Return, unchanged and with nothing else, the rows that open with the line containing "At what coordinates should I click to accomplish: Click the 4.1" and close with the line containing "Action: click(46, 23)", including both of those lines.

Records in a dataset:
## Begin
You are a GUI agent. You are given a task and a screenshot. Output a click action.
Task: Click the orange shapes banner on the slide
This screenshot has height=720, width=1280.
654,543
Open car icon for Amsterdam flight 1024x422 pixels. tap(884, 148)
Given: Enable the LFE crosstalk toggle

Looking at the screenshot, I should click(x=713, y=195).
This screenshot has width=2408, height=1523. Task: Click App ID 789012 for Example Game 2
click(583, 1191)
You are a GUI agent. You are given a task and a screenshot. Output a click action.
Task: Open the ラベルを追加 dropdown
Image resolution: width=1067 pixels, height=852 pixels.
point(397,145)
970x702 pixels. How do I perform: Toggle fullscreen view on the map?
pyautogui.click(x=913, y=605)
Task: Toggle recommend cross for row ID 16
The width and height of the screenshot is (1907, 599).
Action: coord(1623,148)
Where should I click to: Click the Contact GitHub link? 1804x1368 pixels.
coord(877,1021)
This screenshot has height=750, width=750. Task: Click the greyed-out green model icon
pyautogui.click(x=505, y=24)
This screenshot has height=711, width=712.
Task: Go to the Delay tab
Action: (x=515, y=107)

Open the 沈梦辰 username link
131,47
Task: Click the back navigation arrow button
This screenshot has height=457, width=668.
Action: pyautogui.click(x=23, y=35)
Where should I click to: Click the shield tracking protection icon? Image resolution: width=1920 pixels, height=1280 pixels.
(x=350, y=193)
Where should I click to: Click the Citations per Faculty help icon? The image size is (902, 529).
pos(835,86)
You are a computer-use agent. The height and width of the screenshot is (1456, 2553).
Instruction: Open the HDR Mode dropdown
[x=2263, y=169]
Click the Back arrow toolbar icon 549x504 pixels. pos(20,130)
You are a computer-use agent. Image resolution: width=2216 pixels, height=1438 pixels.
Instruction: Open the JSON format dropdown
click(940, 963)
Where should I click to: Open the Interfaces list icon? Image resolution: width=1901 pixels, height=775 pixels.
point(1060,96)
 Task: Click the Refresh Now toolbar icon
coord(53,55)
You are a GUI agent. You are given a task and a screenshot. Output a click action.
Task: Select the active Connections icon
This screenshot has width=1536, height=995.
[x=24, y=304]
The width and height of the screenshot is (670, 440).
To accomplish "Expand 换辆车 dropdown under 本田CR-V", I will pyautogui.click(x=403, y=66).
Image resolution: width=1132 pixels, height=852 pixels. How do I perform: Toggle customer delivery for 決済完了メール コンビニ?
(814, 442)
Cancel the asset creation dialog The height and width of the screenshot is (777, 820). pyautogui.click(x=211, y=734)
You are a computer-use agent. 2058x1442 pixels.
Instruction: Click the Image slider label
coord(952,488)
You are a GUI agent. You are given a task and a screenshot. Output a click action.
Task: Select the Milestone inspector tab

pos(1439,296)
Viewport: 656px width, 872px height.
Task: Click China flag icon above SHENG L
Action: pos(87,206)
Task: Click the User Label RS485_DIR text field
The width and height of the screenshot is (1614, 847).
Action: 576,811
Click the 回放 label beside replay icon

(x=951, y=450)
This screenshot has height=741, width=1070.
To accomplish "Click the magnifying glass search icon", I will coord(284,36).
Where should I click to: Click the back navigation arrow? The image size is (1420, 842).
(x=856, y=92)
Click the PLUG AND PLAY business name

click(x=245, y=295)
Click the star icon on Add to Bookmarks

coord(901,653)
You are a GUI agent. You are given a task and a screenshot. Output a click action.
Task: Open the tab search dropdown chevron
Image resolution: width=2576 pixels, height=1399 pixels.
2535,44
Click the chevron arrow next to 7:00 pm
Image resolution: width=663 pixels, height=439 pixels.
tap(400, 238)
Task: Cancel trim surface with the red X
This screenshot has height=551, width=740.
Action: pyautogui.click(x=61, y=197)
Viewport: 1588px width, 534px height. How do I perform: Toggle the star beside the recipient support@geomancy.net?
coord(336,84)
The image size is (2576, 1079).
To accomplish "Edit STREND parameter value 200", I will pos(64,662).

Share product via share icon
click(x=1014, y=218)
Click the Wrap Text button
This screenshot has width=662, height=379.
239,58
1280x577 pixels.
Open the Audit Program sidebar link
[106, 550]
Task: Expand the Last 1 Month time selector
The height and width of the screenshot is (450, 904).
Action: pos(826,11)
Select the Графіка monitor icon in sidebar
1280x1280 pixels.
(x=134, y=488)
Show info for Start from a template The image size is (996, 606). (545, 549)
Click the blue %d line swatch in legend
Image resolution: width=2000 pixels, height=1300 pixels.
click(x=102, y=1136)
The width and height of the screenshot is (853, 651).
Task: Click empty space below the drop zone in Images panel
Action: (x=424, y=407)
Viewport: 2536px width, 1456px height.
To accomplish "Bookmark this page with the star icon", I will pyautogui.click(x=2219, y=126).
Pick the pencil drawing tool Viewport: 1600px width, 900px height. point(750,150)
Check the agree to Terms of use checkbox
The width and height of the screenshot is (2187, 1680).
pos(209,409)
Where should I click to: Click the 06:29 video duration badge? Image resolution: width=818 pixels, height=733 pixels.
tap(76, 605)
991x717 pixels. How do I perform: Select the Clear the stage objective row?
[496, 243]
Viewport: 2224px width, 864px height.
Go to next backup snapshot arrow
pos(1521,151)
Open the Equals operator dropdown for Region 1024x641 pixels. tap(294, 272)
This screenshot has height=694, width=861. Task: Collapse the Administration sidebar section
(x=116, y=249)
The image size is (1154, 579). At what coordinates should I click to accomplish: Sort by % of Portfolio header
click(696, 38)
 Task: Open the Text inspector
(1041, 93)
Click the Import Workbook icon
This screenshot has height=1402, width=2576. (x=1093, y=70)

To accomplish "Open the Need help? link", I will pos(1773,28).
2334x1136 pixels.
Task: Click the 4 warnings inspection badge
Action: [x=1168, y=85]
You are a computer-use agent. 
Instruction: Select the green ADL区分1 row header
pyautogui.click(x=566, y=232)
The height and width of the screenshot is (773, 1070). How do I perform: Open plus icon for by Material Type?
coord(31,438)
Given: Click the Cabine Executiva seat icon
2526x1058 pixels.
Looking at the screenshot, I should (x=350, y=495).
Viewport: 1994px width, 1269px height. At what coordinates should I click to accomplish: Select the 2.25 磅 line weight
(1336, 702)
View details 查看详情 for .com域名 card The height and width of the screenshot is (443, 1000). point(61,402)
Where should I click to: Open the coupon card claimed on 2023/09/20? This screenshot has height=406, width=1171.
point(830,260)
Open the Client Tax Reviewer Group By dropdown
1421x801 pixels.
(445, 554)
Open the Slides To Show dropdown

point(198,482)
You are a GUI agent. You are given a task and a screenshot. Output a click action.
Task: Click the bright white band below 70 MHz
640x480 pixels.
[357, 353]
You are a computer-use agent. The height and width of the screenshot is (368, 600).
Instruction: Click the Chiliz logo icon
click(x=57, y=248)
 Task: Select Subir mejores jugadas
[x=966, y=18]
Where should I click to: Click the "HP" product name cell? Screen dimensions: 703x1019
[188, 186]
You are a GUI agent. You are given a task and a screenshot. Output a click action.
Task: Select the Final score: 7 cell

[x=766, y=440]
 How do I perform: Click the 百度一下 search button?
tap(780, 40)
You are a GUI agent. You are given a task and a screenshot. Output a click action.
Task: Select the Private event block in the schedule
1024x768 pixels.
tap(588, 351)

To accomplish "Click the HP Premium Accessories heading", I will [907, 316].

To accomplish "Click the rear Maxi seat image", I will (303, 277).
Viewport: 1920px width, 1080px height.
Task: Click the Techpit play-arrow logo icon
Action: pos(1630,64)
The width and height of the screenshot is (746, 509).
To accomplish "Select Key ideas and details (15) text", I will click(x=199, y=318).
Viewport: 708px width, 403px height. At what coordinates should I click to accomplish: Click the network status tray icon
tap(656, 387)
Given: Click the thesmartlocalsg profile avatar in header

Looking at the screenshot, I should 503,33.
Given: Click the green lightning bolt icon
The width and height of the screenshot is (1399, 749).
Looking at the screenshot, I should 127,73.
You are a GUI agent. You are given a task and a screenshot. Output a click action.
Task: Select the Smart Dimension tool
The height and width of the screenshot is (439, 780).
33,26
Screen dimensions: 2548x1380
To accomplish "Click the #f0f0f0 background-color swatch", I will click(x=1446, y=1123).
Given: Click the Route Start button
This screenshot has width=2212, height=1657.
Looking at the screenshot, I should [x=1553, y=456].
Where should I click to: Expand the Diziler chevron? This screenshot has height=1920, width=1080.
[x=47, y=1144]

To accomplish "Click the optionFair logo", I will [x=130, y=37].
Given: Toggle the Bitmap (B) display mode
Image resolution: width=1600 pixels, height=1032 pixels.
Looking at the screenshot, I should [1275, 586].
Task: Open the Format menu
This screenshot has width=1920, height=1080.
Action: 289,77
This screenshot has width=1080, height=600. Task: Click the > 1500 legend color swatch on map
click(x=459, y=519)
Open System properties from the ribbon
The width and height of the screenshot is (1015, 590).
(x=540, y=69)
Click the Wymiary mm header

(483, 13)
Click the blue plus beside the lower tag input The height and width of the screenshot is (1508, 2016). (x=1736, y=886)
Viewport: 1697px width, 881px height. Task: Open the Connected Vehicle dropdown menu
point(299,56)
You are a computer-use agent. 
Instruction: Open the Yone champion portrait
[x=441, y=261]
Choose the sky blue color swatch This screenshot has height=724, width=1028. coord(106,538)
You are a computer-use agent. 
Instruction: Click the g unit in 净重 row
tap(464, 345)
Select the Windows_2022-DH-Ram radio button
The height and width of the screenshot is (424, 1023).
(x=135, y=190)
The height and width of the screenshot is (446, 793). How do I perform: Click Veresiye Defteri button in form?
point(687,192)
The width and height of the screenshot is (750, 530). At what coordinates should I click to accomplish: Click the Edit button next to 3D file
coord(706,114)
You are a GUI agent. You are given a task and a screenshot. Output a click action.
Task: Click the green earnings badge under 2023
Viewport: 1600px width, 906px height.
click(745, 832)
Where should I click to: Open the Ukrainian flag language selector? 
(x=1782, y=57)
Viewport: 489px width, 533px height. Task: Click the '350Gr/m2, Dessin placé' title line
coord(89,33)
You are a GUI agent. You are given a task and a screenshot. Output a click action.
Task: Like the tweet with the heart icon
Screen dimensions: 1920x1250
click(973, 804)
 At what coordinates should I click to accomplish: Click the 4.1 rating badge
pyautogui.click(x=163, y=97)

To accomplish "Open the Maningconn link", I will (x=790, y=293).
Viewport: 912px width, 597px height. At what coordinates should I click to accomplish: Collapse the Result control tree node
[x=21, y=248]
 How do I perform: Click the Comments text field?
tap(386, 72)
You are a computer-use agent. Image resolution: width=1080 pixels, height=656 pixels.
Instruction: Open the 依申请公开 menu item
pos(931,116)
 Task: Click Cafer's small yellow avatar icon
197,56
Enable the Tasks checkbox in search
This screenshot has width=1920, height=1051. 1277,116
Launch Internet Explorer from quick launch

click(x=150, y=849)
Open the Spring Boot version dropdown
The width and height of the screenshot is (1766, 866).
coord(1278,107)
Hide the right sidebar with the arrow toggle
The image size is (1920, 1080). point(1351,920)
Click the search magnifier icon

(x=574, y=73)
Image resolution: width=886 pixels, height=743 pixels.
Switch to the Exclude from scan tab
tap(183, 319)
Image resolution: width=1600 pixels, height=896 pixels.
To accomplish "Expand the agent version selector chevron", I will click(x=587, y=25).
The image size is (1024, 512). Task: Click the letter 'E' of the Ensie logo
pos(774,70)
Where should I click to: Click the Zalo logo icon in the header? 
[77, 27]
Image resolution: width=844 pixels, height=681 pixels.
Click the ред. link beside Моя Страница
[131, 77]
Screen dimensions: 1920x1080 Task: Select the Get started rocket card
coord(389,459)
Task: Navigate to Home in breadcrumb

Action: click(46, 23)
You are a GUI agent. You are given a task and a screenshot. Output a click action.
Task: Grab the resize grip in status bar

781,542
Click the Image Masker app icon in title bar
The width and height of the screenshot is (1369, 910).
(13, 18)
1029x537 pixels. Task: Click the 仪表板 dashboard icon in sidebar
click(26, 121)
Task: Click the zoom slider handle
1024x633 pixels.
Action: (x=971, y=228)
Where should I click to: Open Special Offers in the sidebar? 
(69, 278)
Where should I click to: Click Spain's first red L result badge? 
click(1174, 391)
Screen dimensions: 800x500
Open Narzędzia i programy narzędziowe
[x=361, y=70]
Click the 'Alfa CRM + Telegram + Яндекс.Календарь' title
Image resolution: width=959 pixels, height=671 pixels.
## End
OUTPUT:
 At what coordinates should I click to accomplish: Click the 4.1 rating badge
pyautogui.click(x=163, y=97)

To accomplish "Open the Maningconn link", I will (x=790, y=293).
Viewport: 912px width, 597px height. At what coordinates should I click to accomplish: Collapse the Result control tree node
[x=21, y=248]
 How do I perform: Click the Comments text field?
tap(386, 72)
You are a computer-use agent. Image resolution: width=1080 pixels, height=656 pixels.
Instruction: Open the 依申请公开 menu item
pos(931,116)
 Task: Click Cafer's small yellow avatar icon
197,56
Enable the Tasks checkbox in search
This screenshot has width=1920, height=1051. 1277,116
Launch Internet Explorer from quick launch

click(x=150, y=849)
Open the Spring Boot version dropdown
The width and height of the screenshot is (1766, 866).
coord(1278,107)
Hide the right sidebar with the arrow toggle
The image size is (1920, 1080). point(1351,920)
Click the search magnifier icon

(x=574, y=73)
Image resolution: width=886 pixels, height=743 pixels.
Switch to the Exclude from scan tab
tap(183, 319)
Image resolution: width=1600 pixels, height=896 pixels.
To accomplish "Expand the agent version selector chevron", I will click(x=587, y=25).
The image size is (1024, 512). Task: Click the letter 'E' of the Ensie logo
pos(774,70)
Where should I click to: Click the Zalo logo icon in the header? 
[77, 27]
Image resolution: width=844 pixels, height=681 pixels.
Click the ред. link beside Моя Страница
[131, 77]
Screen dimensions: 1920x1080 Task: Select the Get started rocket card
coord(389,459)
Task: Navigate to Home in breadcrumb

Action: click(46, 23)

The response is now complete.